#### Consigne
Recopiez fidèlement le passage de l'article sur l'affichiste Yves Thos, de "A lire : Donner" à "Thos, affichiste de cinéma.".

#### Extrait choisi
____________________

A lire : Donner envie de voir un film en un visuel, c'est tout l'art ô combien difficile de l'affichiste de cinéma. En général, il colle à l'atmosphère ou l'univers du film - sauf s'il est Polonais - tout en apportant sa touche unique. Yves Thos était l'un de ces artistes largement méconnus, à part des cinéphiles. Un bel ouvrage lui est consacré, aux éditions Deuxième époque : Histoire d'une passion - Yves Thos, affichiste de cinéma.
Les auteurs, Guillaume Boulangé et Christian Rolot, sont allés interviewer Yves Thos, aujourd'hui âgé de 85 ans, qui vit dans le Gard avec son épouse. L'artiste revient sur une sa jeunesse parisienne. Fils d'un couple de Bretons "montés" à la capitale, issu d'un milieu populaire, le petit Yves n'est pas un écolier assidu. Il passe son temps à dessiner, au grand dam de son père. Ce dernier change d'avis quand le directeur d'école lui recommande d'inscrire son fils à une école d'art graphique. Après sa formation académique, Yves Thos rejoint des ateliers où il peint des affiches, d'abord publicitaires puis de cinéma. Il indique avoir appris beaucoup au contact de décorateurs originaires de différents pays européens. Plus tard, il croisera des "maîtres" affichistes comme Jean Mascii ou René Ferracci, avec lequel il se brouillera un an pour une affiche ratée du Cerveau de Gérard Oury.
Stakhanovistes et équilibristes
Le lecteur découvre ainsi le quotidien de ces artisans qui enchaînent les oeuvres sur des toiles immenses, "tendues sur des châssis qu'on ne pouvait manier qu'à plusieurs", se souvient-il. Des toiles qui sont souvent recyclées ; il faut alors les repeindre en blanc avant d'y réaliser de nouvelles illustrations. C'est "la corvée du mercredi". Elles restent ensuite à sécher pour être prêtes pour les sorties de la semaine suivante. Les toiles ont ainsi une durée de vie moyenne de trois ans.
Ensuite, tout est affaire... d'équilibre ! L'affichiste travaille sur des gigantesques échafaudages mais aussi sur des échelles. "Les visages des vedettes représentées étaient si grands qu'il était difficile d'avoir la vision d'ensemble", raconte-t-il. Un travail très physique donc mais quelle fierté de "voir ainsi son travail exposé en énorme sur la plus belle avenue du monde".

____________________

#### Données enregistrées
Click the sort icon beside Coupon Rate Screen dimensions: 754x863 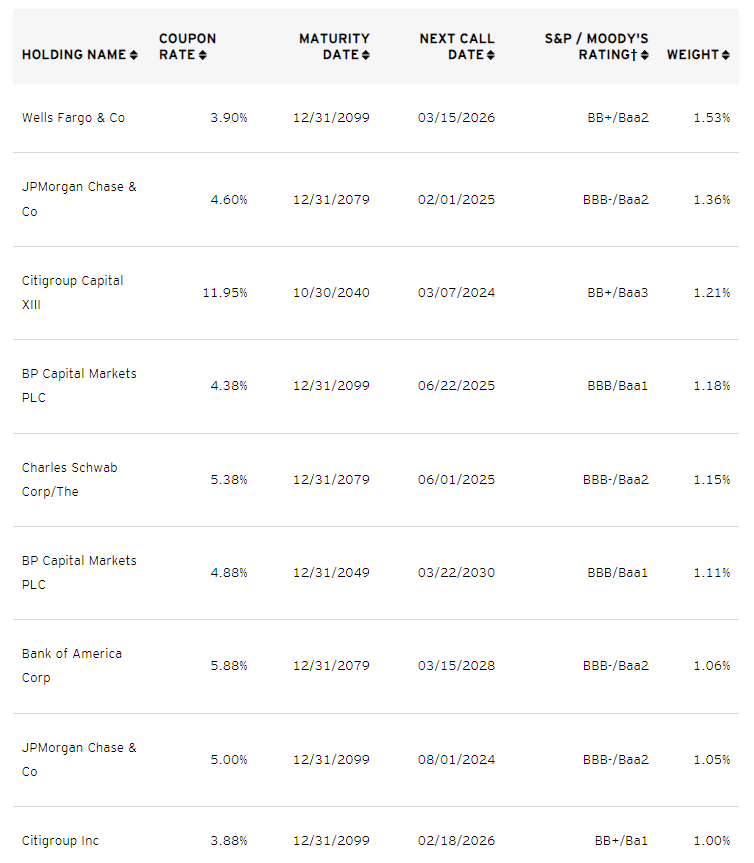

____________________

#### Résultat attendu
A lire : Donner envie de voir un film en un visuel, c'est tout l'art ô combien difficile de l'affichiste de cinéma. En général, il colle à l'atmosphère ou l'univers du film - sauf s'il est Polonais - tout en apportant sa touche unique. Yves Thos était l'un de ces artistes largement méconnus, à part des cinéphiles. Un bel ouvrage lui est consacré, aux éditions Deuxième époque : Histoire d'une passion - Yves Thos, affichiste de cinéma.